Kent at The Digression blog asks: What is the probability of a blog's subtitle's first letter of each word producing a meaningful acronym?

Apparently the subtitle for my blog makes the acronym MPEG. MPEG is the acronym for a file format that contains movies or motion pictures.

Well be careful what you ask for, cause here's my answer! :-)

First, let's simplify this by asking, what is the probability of producing a meaningful 4 letter acronym given that the blog has a 4 word subtitle.

The probability of getting a meaningful 4 letter acronym given that the blog has a 4 word subtitle is: P(4 letter meaningful Acronym blog has 4 word subtitle).

Using Bayes rule of conditional probability, we can say that P(4A blog4subtitle) = P(blog4subtitle 4A) x P(4A) / P(blog4subtitle).

The P(4A) = #meaningful 4 letter Acronyms / #of Possible 4 letter Acronyms

The P(blog4subtitle) = #of blogs with 4 word subtitles / #of blogs, the probability that out of all blogs, the chosen blog has a 4 word subtitle.

The conditional probability P(blog4subtitle 4A) = Probability of getting a blog with 4 words in the subtitle given that it has a 4 letter meaningful acronym) = 1

So then P(4A blog4subtitle) = 1xP(4A) / P(blog4subtitle).

Let's proceed shall we?

A rough estimation of the #of meaningful 4 letter acronyms is... well that's kind of hard. Ok so here's where we can get all statistical.

On Wikipedia we can find a list of all acronyms known to wikipedia . Sampling the population of A acronyms I can count that for each section of the A page (26 sections, the acronyms are broken down into the AA, AB, AC...AZ sections) there are about 10 4-letter acronyms. Let's assume that the actual number per section is distributed according to a normal distribution ~ N(10, 2)...i.e. The number of 4 letter acronyms per section is 10+-about 2 per section. We can do this because for large n, the binomial distribution is approximated by a normal distribution. There are 26 sections per page...and 26 pages...thus 676 sections. Taking this into account, we can say that the number of 4 letter acronyms in existence has a sampled distribution of ~N(676*10, 676*2) which means that there will be on average an estimated 6760 4 letter acronyms based on our small sample distribution of 1 section of the A acronyms on wikipedia.

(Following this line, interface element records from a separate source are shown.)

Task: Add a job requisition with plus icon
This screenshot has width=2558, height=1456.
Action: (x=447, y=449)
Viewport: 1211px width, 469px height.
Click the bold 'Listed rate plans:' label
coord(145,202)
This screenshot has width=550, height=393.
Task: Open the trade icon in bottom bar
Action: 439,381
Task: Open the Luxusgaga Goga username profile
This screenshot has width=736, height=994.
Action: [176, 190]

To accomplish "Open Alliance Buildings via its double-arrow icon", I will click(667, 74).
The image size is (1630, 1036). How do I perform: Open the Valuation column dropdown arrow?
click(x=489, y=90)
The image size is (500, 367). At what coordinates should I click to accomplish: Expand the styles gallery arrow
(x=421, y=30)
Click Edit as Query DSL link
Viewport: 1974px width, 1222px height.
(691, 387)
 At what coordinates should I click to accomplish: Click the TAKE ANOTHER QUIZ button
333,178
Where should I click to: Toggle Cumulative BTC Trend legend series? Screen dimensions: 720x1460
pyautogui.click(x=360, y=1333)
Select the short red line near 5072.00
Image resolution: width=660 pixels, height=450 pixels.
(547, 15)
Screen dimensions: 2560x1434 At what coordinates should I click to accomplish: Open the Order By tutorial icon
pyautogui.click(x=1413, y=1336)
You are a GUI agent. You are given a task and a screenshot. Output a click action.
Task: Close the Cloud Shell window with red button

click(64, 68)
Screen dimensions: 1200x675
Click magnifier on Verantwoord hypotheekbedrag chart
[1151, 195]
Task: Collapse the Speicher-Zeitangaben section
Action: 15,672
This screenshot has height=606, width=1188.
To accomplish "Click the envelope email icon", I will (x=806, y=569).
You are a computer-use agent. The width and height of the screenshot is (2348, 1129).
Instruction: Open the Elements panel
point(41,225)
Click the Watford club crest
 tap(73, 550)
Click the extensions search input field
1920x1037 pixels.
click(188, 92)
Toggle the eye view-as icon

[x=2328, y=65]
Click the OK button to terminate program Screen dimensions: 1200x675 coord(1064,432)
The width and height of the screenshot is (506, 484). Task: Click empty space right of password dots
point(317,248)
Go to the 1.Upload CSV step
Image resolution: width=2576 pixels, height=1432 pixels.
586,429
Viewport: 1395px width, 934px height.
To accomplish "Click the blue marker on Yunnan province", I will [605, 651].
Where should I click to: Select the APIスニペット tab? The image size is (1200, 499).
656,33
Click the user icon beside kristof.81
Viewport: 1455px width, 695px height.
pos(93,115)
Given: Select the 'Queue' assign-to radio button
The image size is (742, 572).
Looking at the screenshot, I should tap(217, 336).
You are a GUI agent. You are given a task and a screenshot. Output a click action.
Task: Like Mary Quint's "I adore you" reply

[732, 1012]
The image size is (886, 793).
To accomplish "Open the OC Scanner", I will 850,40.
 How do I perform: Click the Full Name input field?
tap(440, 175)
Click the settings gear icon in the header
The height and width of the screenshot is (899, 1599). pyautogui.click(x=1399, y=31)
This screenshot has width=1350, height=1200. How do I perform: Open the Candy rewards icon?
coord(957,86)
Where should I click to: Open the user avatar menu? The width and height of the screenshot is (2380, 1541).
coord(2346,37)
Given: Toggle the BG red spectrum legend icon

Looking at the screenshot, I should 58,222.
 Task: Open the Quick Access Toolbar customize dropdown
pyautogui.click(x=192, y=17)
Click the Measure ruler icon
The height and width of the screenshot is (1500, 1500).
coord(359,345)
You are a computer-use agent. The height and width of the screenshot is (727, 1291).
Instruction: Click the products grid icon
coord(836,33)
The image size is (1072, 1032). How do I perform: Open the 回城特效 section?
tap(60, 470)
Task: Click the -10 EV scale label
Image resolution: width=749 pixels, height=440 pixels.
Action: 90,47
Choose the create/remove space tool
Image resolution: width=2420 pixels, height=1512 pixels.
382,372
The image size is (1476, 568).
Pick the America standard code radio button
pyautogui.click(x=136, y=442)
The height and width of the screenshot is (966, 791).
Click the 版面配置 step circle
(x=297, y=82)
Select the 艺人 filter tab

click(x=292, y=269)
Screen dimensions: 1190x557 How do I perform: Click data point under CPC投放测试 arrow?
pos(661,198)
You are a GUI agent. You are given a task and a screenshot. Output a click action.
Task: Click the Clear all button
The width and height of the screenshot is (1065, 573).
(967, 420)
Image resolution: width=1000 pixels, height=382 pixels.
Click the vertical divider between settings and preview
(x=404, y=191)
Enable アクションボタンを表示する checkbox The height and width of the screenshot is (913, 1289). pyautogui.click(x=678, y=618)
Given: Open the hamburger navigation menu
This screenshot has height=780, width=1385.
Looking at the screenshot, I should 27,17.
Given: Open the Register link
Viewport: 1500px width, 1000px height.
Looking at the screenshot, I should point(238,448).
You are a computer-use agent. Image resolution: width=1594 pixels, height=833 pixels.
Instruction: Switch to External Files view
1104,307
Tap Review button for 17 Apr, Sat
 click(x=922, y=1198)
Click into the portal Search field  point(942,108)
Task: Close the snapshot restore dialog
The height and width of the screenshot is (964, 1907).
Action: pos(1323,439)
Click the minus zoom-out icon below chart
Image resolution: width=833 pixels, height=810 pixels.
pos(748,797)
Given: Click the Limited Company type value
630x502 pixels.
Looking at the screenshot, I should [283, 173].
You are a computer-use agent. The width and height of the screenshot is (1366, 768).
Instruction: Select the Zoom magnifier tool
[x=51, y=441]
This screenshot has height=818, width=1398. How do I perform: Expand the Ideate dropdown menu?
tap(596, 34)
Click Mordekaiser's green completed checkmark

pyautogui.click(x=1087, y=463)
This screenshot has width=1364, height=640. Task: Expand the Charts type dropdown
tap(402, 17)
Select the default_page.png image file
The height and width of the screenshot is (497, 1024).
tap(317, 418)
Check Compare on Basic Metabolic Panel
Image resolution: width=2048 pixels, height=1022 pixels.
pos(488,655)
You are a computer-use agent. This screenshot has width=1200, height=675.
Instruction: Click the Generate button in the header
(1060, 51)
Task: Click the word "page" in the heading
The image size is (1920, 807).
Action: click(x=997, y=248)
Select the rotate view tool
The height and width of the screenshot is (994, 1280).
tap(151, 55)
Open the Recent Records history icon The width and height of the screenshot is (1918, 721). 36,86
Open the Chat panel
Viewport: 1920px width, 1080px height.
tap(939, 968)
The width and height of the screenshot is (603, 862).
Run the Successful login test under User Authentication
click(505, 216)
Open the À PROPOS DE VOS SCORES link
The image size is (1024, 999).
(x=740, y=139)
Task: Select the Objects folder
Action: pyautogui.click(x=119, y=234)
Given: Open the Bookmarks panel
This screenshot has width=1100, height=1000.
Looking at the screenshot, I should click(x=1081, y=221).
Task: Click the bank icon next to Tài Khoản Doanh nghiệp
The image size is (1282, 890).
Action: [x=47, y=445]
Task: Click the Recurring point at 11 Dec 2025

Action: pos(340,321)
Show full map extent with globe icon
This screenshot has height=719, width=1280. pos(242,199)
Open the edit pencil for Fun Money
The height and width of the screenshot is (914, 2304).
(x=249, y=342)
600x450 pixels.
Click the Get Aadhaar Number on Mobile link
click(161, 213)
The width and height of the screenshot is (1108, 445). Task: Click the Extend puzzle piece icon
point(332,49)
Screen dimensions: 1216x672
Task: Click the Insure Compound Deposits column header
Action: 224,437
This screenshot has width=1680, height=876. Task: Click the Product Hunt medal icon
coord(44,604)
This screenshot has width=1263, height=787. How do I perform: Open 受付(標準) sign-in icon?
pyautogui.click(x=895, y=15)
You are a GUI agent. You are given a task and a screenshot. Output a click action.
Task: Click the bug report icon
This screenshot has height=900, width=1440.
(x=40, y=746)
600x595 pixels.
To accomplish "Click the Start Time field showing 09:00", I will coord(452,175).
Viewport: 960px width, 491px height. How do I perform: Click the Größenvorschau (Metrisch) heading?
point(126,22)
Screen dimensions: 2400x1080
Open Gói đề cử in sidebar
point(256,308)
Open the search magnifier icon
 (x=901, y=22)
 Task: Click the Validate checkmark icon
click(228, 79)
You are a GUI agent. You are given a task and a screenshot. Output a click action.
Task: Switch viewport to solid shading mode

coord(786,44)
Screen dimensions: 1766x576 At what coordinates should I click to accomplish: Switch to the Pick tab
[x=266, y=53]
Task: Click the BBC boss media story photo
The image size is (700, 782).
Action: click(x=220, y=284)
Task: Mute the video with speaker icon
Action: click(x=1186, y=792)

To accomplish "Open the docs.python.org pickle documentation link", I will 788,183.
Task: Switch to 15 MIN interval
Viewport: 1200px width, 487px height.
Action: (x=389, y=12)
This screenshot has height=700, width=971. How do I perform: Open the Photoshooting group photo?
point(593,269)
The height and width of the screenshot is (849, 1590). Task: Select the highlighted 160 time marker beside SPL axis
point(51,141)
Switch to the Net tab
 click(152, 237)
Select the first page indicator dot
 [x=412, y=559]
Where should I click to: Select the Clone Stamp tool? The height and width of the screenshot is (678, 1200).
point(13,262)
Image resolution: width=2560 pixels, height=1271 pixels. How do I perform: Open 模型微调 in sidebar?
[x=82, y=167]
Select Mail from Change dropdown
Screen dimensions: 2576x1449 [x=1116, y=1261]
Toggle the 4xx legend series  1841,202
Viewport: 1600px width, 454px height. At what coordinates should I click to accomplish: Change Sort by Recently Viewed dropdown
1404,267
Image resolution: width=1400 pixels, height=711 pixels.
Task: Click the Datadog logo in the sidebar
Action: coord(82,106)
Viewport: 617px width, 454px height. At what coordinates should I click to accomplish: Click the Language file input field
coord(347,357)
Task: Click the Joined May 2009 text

On the other hand computing the number of possible 4 letter acronyms is easy.... 26X26X26X26 = 456976.

Estimating the number of blogs with 4 letter subtitles is also difficult. But again, let's say that the number words in the subtitle of a blog is distributed according to a binomial distribution with mean 6. Assuming that the max number of words in the subtitle is 20, the probability of getting a 4 word subtitle can be approximated by 20!/[4! x 16!] x .3^4 x (.7)^16 = .13 This means that obtaining a blog with 4 letters would be the probability of obtaining a 4 letter blog times the number of blogs available.

The available #of blogs is 66 million...according to BlogHerald .

So(P(blog4subtitle) = .13 x 66million/66million = .13

Thus our final estimation of the probability of getting a meaningful acronym given a four word subtitle is distributed according to a N(6760/456976/.113, 1352/456976/.113) distribution. (It is a distribution because I had to estimate the number of 4 letter acronyms in order not to have to count them.) Thus I can't be 100% sure what the real probability is. However the mean probability from my estimation is about 11.3% with a variation of 2%. And I can say with 99% confidence that the true probability of obtaining a 4 letter meaningful acronym given my 4 word subtitle lies between 6% and 16%.

That was fun wasn't it? With statistics anything is possible to estimate!

2 comments:

Kent said...

*jaw drops to floor*

What can I say? There I was just popping off, and now I read an actual worked out solution! Very cool!

Even better, I could actually sort of follow along.

Nice job - you put the "fun" in "MPEG".

Now, my next task is to verify your work. I shall now log on to each and every blog and check the subtitles. Could take a while. Better get started...

Nathan said...

My favorite Acronym is TLA. It stand for Three Letter Acronym. The great thing is that TLA is a TLA. There are a lot of TLAs in the IT(another Acronym) field.